The "barely there shawl" (note to RB: the colour is Brick) is coming along nicely. I'm doing research for an article I'm writing about knitting and the research requires (requires, I say!) me to knit at meetings and presentations and so on at work.

We're crawling through Season Six of 24, which we have on DVD. I'm squirming more than usual. Must be getting soft.

Weekend plans: lots of writing. Dinner out with friends tonight. Two movies (it's a long weekend here -- new holiday, "Family Day," because the government decided we needed a long weekend in February to fend off depression, suicide, etc.): The Kite Runner tomorrow night and The Diving Bell and the Butterfly on Monday afternoon. Some exercise: at least 30 minutes of something every day. Measured use of "scrabulous," which has made its way to the top of the "fun ways to procrastinate" list.

Sunday, January 27, 2008

Revising with a New Narrator

I'm back from a short trip where I had the great pleasure of meeting up with Writerbug and RB for dinner at an oo-la-la French bistro (good pick, Bug!). Now, it's time to hit the keyboard. I had a long layover at the airport yesterday, long enough to find an ac outlet, plug in the laptop, and try a whole new approach to the pieces I'm revising. I've got three separate but linked pieces and I'm going to try to unify them into one long story. Last semester, I wrote something else in which I landed on a narrative voice that I feel good about.

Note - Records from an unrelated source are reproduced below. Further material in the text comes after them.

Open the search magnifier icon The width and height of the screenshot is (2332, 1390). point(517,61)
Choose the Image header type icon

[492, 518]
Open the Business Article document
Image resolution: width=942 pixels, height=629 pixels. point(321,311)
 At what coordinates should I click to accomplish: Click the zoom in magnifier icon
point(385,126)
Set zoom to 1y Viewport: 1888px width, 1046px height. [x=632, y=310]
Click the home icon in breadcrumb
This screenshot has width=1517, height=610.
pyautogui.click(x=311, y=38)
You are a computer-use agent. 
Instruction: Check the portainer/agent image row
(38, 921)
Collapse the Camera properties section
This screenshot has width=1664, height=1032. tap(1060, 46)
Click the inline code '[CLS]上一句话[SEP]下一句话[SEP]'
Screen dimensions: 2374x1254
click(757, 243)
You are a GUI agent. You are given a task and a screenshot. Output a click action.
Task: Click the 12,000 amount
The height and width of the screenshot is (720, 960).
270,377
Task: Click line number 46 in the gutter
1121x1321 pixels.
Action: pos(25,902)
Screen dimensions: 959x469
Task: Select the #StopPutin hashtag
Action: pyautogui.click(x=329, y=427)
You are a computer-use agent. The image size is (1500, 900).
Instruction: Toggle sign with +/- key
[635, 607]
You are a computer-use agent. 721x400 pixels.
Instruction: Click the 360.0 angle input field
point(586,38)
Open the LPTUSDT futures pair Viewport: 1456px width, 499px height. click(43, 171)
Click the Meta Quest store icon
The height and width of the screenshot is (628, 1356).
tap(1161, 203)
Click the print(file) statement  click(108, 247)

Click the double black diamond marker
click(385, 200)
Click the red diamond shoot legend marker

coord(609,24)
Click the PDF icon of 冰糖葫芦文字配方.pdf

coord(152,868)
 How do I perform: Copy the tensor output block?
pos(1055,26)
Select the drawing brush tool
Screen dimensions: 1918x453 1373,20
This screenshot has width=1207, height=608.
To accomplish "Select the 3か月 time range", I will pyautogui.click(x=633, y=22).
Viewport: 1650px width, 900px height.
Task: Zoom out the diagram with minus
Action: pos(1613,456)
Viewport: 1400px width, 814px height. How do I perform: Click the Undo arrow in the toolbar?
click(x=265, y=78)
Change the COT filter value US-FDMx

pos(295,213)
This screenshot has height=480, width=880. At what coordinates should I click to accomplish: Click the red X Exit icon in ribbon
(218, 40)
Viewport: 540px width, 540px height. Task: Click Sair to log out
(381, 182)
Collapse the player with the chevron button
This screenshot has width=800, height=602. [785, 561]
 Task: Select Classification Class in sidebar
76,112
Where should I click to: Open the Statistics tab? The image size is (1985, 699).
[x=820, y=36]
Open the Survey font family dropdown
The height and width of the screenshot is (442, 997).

I'm going to try to have the new narrator tell the old stories and see how they change. Wish me luck -- it's an experiment for which I have high hopes.

Since the other part of my trip involved a somewhat demoralizing experience which I've had three days to revise my perspective about, it was on balance a combination of highs and lows. You could say I broke even.

Saturday, January 19, 2008

Sunday Scribblings: Fellow Travelers

I like the literalness of today's prompt. Fellow travelers has come to mean almost anything but fellow travelers these days, that most people's first thought is about those who are on the same life path as them. For example, my fellow-writers, especially those whom I've met through the MFA, were the first to come into my mind when I saw the prompt.

Twenty-five years ago I went to Switzerland with a bunch of kids from local high schools to do five weeks of French Immersion in a small Alpine village built high on the side of a mountain. They tossed us in five to a room, and on the bunk opposite mine was a girl named Karen. She and I turned out to be kindred spirits. We liked getting into exactly the same kind of trouble, the same kids got on our nerves, we supported each other in our crushes on different boys without ever having a crush on the same boy, we had up-market tastes in champagne and chocolate (particularly for sixteen year-olds), and, finally, we swore we would return the next summer. Which we did. Together.

Over the next eighteen months, Karen and I had an idiosyncratic tour of Europe. We went to Athens without seeing the Parthenon, went to Amsterdam without seeing the Van Gogh Museum, and zipped through Italy without stopping in Rome, Florence, or Venice. We made our way to Crete, where that first time, staying there for three months, I didn't visit Knossos (I would see it later). It was the itinerary of two seventeen year-olds with no interest in anything but bars, boys, and beaches. Priding ourselves on travelling light, we hardly even shopped.

After three months in Crete, living on opposite sides of the Island (I in Agia Galini, Karen in Iraklion), I chose to return to Canada to attend University. Karen stayed. She's been living in Crete since 1983. I've been back to see her a couple of times (that's when I saw Knossos, and of course, I've since been to the Acropolis site and seen the Parthenon more than once).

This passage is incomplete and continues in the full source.